Rund 800 Landwirte laden zu Hoftouren und klären in sozialen Medien über ihre Arbeit auf. ©Panthermedia

Eine Agrarpolitik der Chancen, Möglichkeiten und Perspektiven forderten kürzlich die Experten beim achten IGP Dialog zum Thema „Vom Green Deal zum Innovation Deal: Braucht es eine Agrarpolitik des Ermöglichens?“ Christian Stockmar, Obmann der IndustrieGruppe Pflanzenschutz (IGP), hob vor dem Hintergrund der Farm to Fork-Strategie den Nutzen von Innovation insbesondere zur Reduktion des Betriebsmitteleinsatzes hervor. Niederösterreichs LH-Stellvertreter Stephan Pernkopf bekannte sich zu einer landwirtschaftlichen Produktion in Europa und zum österreichischen Weg mit einem Betriebsmitteleinsatz mit Hausverstand. Anschließend forderten Norbert Lins (Vorsitzender des Agrarausschusses im Europäischen Parlament), Bauernbund-Präsident Georg Strasser und Henrik Tesch (Geschäftsführer des Forums Moderne Landwirtschaft) eine umfassende Folgenabschätzung zur Farm to Fork-Strategie, einen stärkeren Dialog zwischen Bauern und Konsumenten und mehr Aufklärung über die Notwendigkeit von Innovation in der Landwirtschaft.

Für eine zukunftsfitte Landwirtschaft

Landwirte setzen zahlreiche Maßnahmen, um einer Ausbreitung von Beikräutern, Krankheiten und Schädlingen vorzubeugen. Kommt es trotzdem zu einem Befall, sind sie aufgrund fehlender Wirkstoffe oft machtlos. Das belegen die Zahlen seit den 90er Jahren: Damals hatten die Landwirte ca. 1.000 Wirkstoffe zur Verfügung, heute sind es in Österreich nur mehr 273. Im selben Zeitraum sank der Selbstversorgungsgrad in Österreich bei Getreide von 121 auf 87, bei Gemüse von 73 auf 54 und bei Ölsaaten von 44 auf 28 Prozent. Stockmar: „Uns allen sollte klar sein: Das ist der falsche Weg. Daher sehen wir die Reduktionsziele in der Farm to Fork- und in der österreichischen Biodiversitätsstrategie kritisch und fordern eine wissenschaftsbasierte und unabhängige Folgenabschätzung.“

„Nur durch Innovation erreichen wir eine fortschrittliche Landwirtschaft, die die wachsenden Anforderungen erfüllen kann“, meinte Stockmar. Bei Pflanzenschutzmitteln konnten durch bessere Formulierungen und Wirkstoffe die ausgebrachten Wirkstoffmengen seit den 1950er Jahren um 95 Prozent reduziert werden. „Innovation ist also ein wesentlicher Beitrag zum Erreichen der Ziele in der Farm to Fork-Strategie. Die Hersteller von Pflanzenschutzmitteln investieren daher bis 2030 insgesamt zehn Milliarden Euro für die Forschung und Entwicklung von digitalen Lösungen und zusätzlich vier Milliarden in die Entwicklung von biologischen Pflanzenschutzmitteln. Damit entwickeln wir für alle Bewirtschaftungsformen Lösungen, um Pflanzen und den Boden gesund zu erhalten“, so Stockmar.

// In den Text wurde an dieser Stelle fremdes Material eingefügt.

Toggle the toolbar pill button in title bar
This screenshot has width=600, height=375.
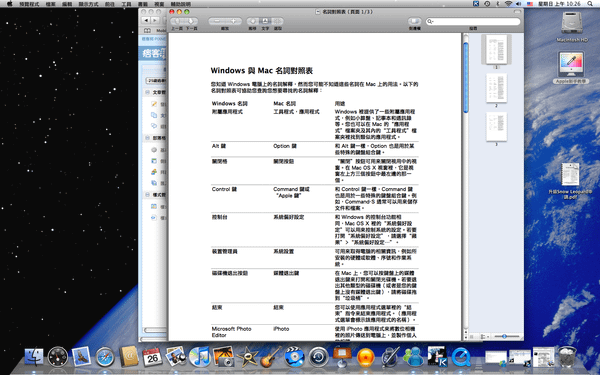pyautogui.click(x=517, y=12)
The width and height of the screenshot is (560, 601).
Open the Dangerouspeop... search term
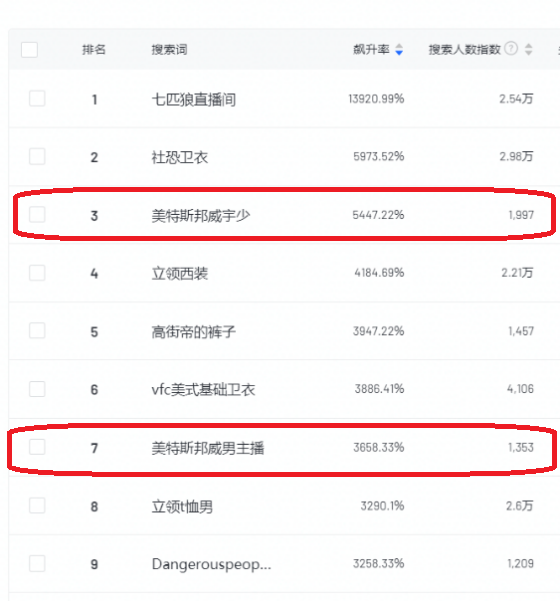211,564
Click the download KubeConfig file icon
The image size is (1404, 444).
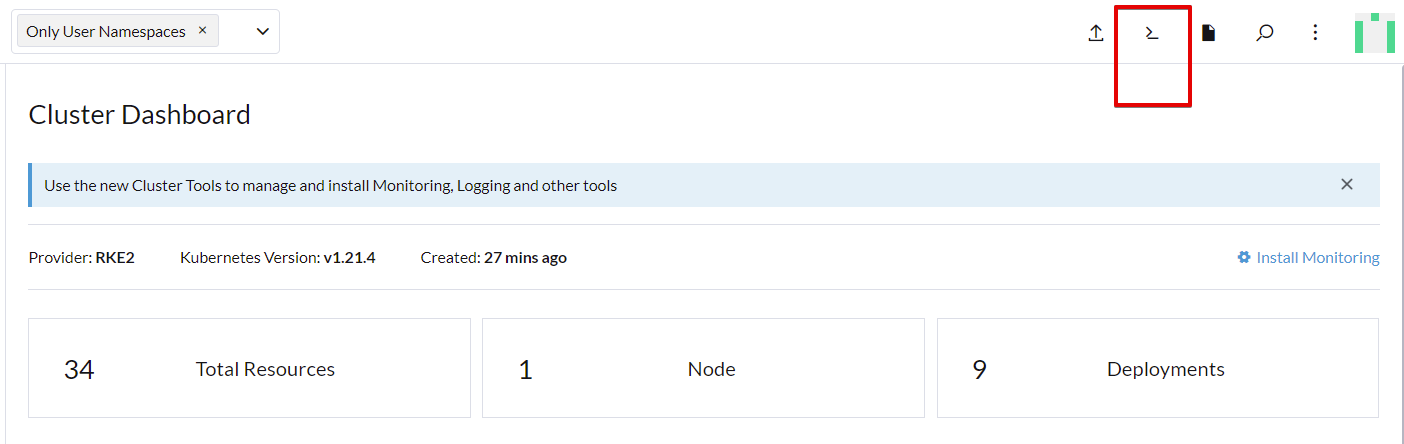(1209, 33)
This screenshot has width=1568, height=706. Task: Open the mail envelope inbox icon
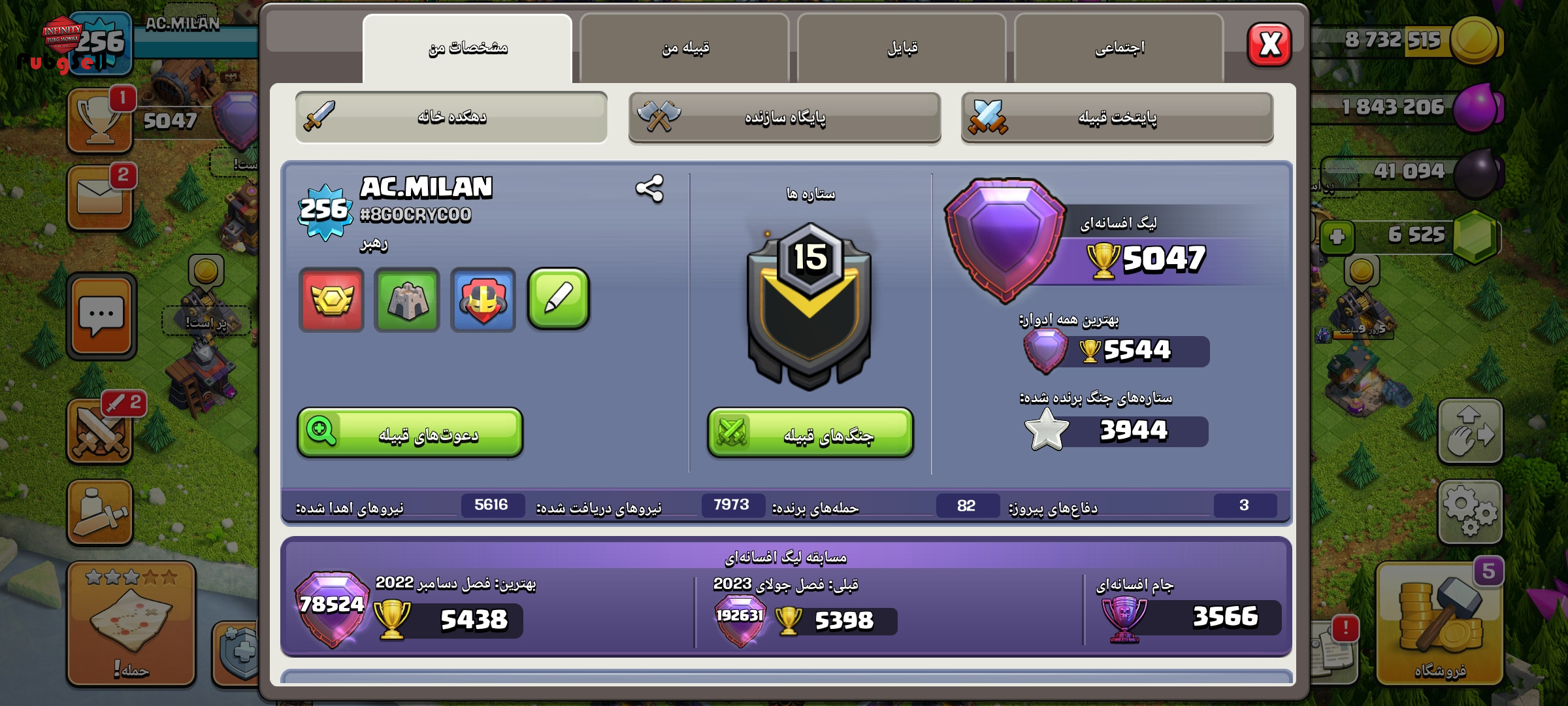[x=100, y=196]
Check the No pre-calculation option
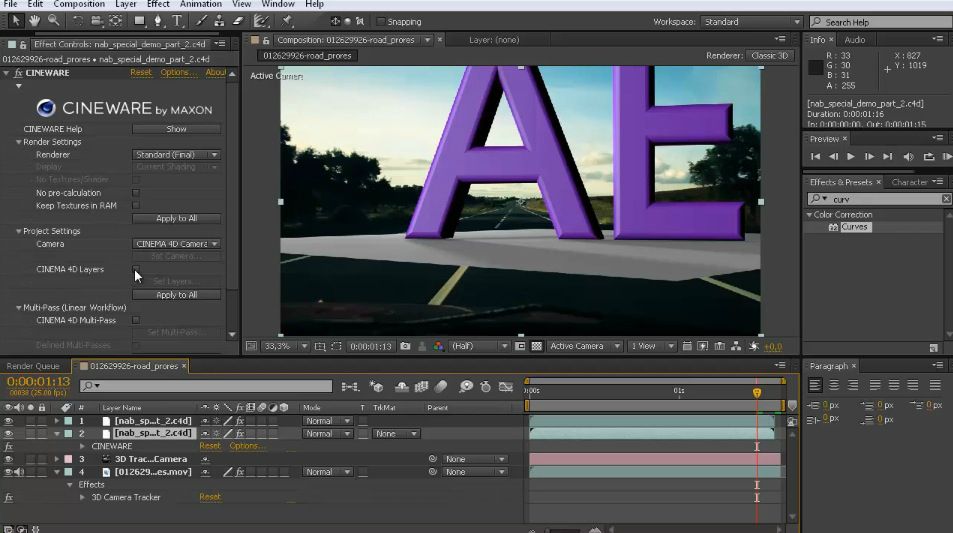 click(136, 193)
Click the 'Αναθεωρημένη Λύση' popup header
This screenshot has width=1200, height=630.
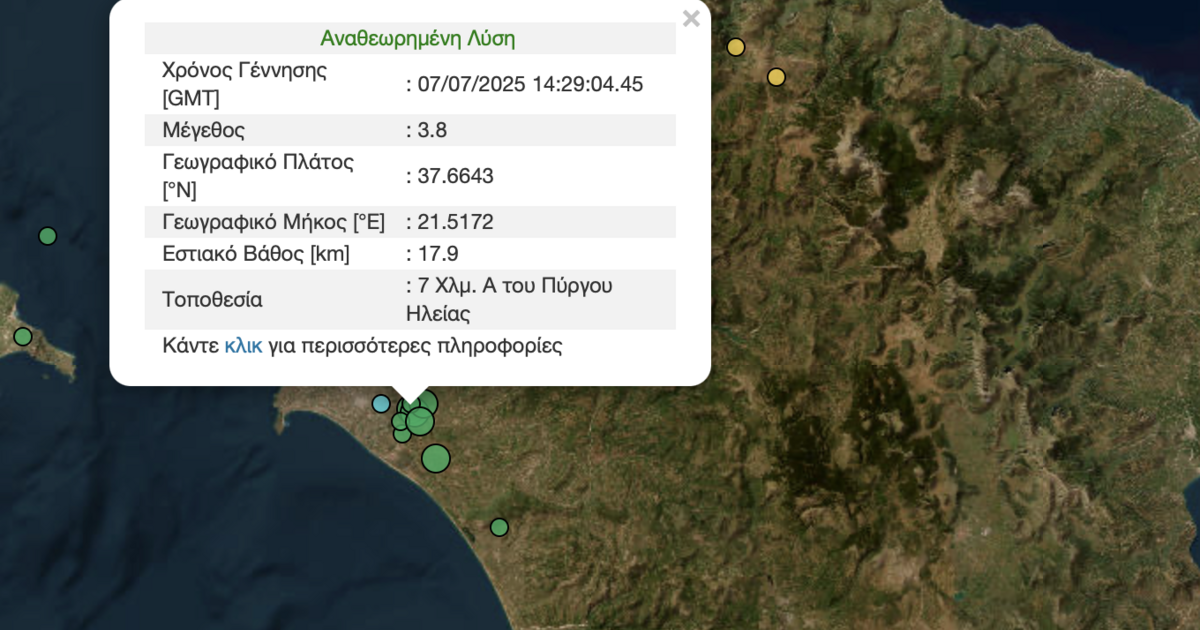pos(417,39)
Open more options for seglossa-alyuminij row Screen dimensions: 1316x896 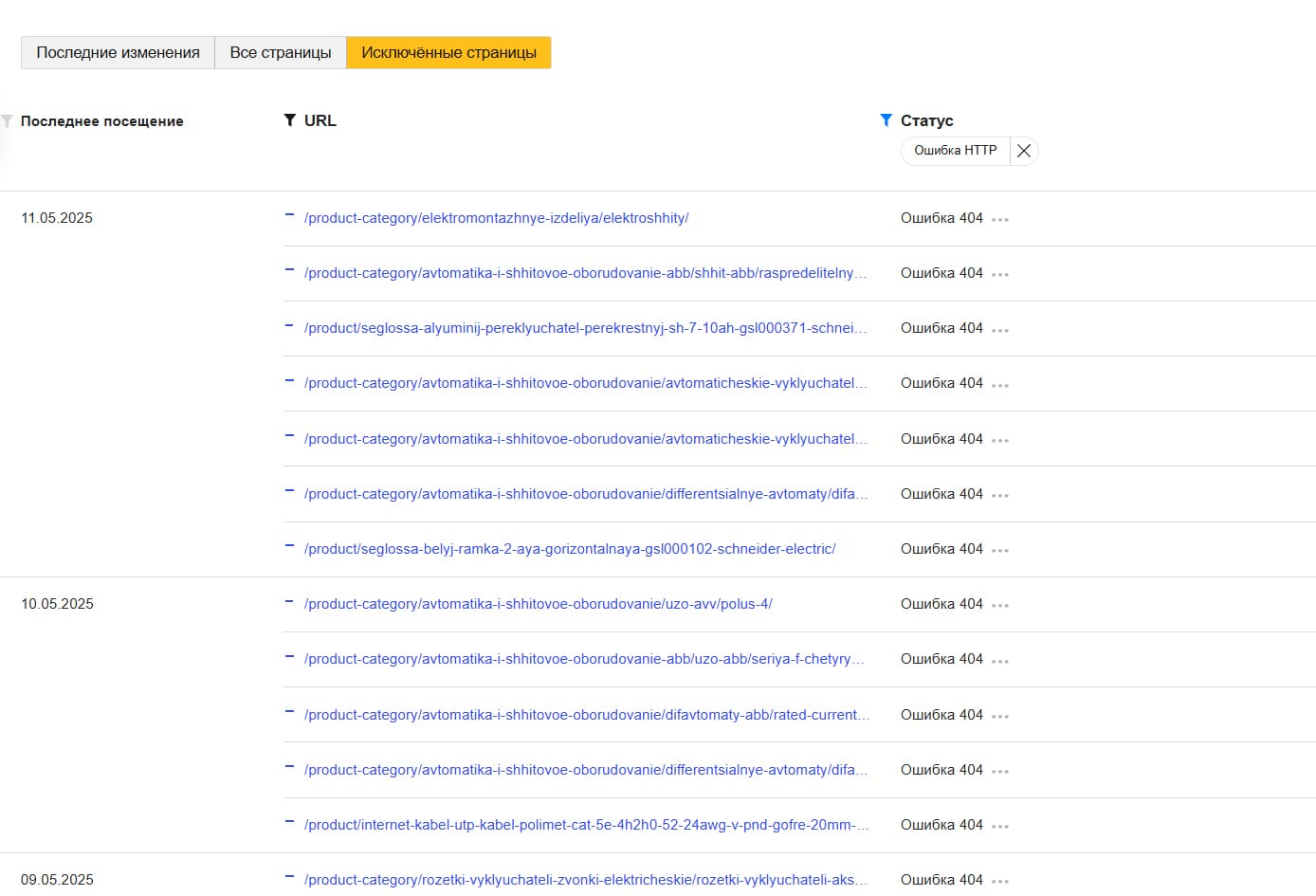pyautogui.click(x=1000, y=329)
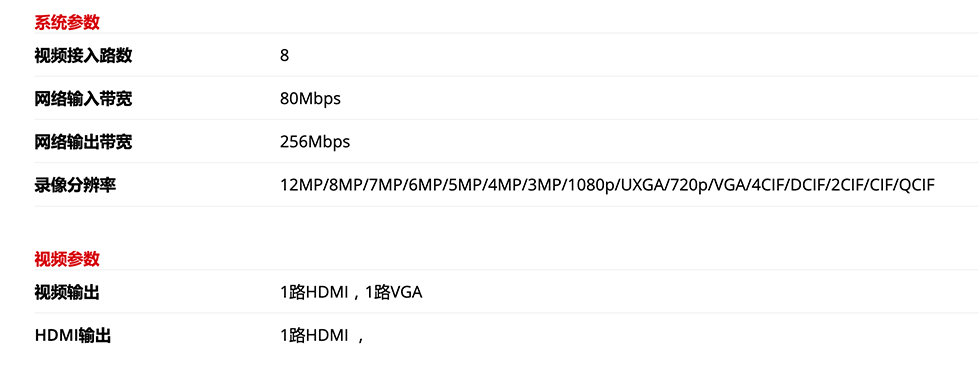
Task: Click UXGA in the recording resolution row
Action: tap(640, 185)
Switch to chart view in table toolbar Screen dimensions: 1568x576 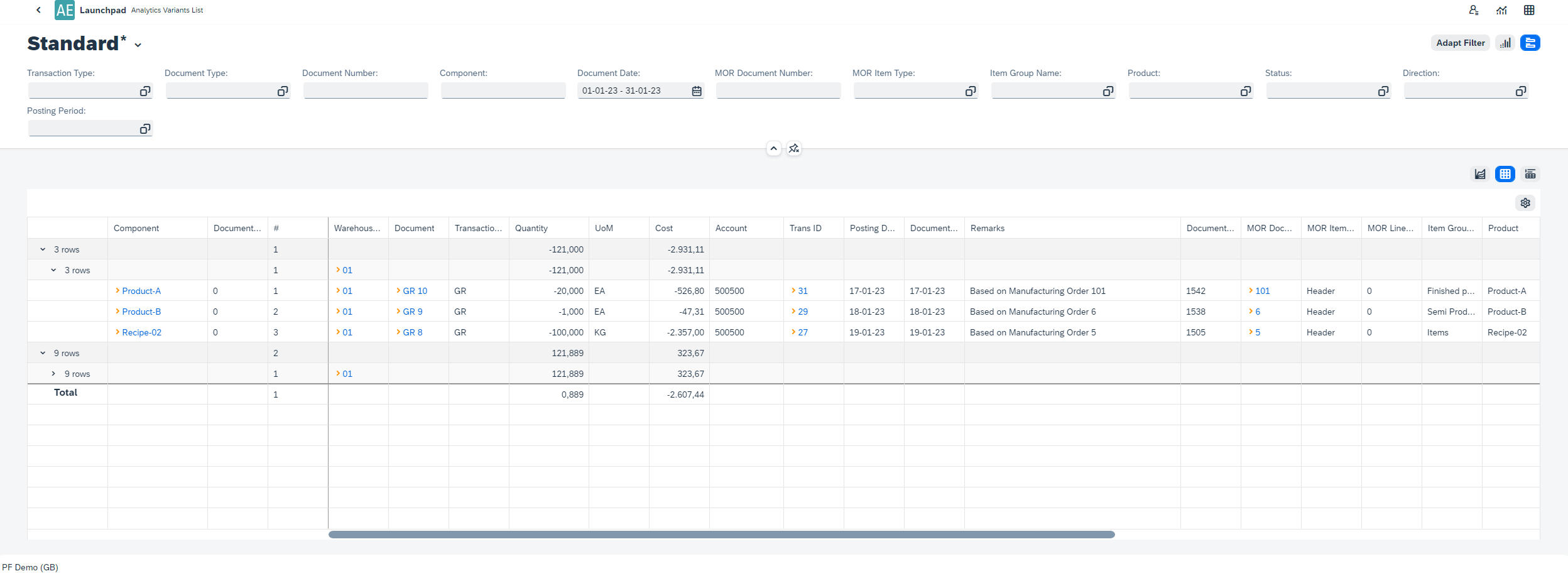pos(1480,174)
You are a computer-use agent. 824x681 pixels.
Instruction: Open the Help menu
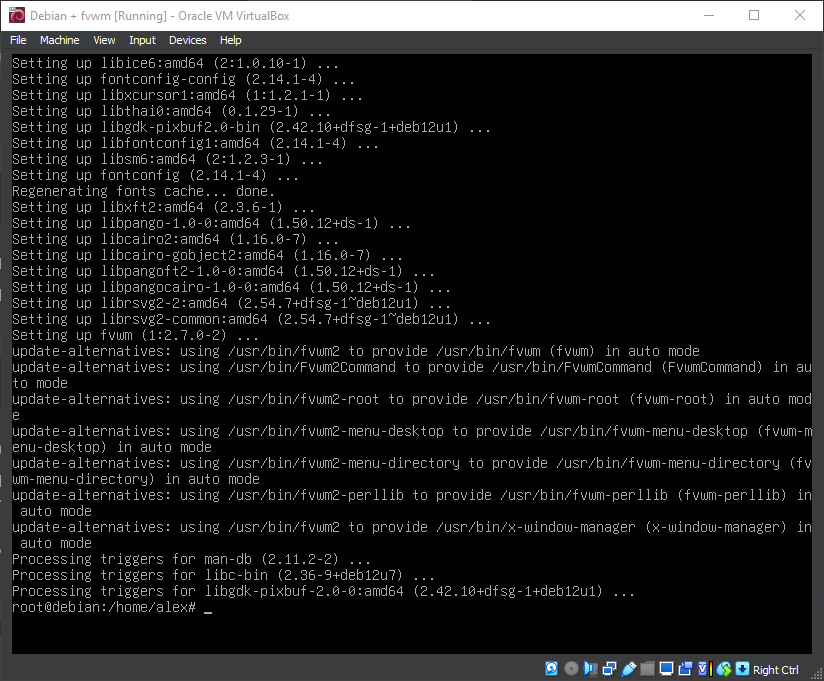click(x=230, y=40)
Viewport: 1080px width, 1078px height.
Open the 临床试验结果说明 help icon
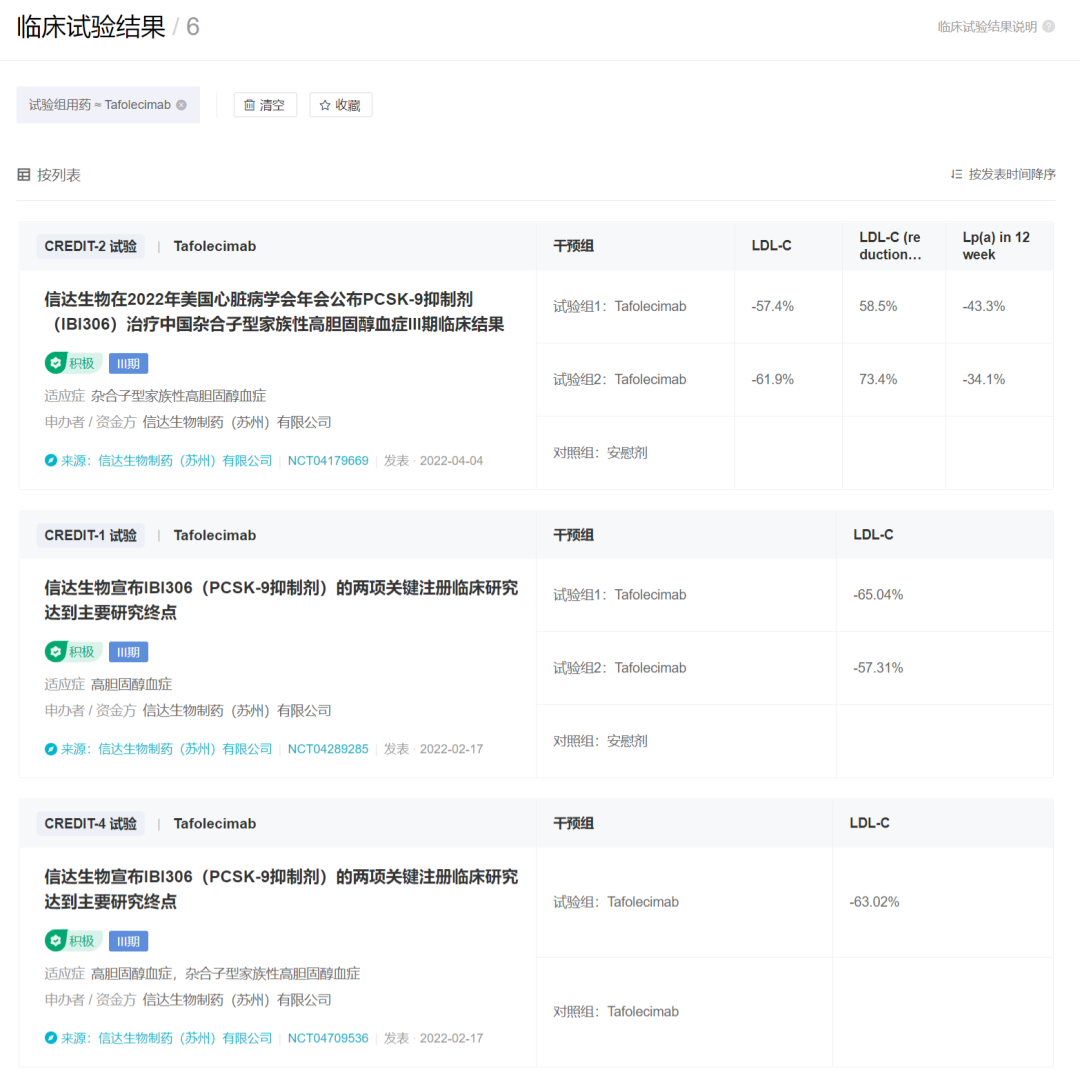(x=1048, y=26)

Stephan Pernkopf ging auf den Nutzen von Innovation im Betriebsmittel-Bereich ein: „Betriebsmittel sind notwendig, um ressourcenschonend genussfähige Lebensmittel zu produzieren. Werden Betriebsmittel verboten und sind die Produkte dann nicht genussfähig, wird in deren Produktion aber trotzdem Energie investiert. Das ist umweltpolitisch zu hinterfragen.“ Zur Deckung der Eigenversorgung müssen zudem Produkte aus anderen Ländern importiert werden. Dies sei angesichts einer wachsenden Weltbevölkerung von zehn Milliarden Menschen 2050 nicht zielführend. Pernkopf: „Eine Auslagerung der Produktion kann nicht das Ziel sein. Europas Landwirtschaft braucht eine nachhaltige Intensivierung und kein agrarpolitisches Disney-Land. Wir wollen eine Lebensmittelproduktion vor der Haustür. Wir wünschen uns daher: Gehen wir gemeinsam den österreichischen Weg: Regional, mit höchsten Standards und mit Hausverstand.“

Investitionsförderungen

Die EU-Kommission hat zur Farm to Fork-Strategie viele Fragen gestellt bekommen, aber nur wenige Antworten geliefert. Dies betrifft etwa die Aufteilung der Reduktionsziele bei Betriebsmitteln auf die einzelnen Mitgliedsstaaten oder die Referenzwerte, welche die Grundlage der Ziele bilden. Die Verfügbarkeit von Pflanzenschutzmittel-Wirkstoffen sinkt, es gibt keine Alternativen und die Zulassungsprozesse dauern zu lange.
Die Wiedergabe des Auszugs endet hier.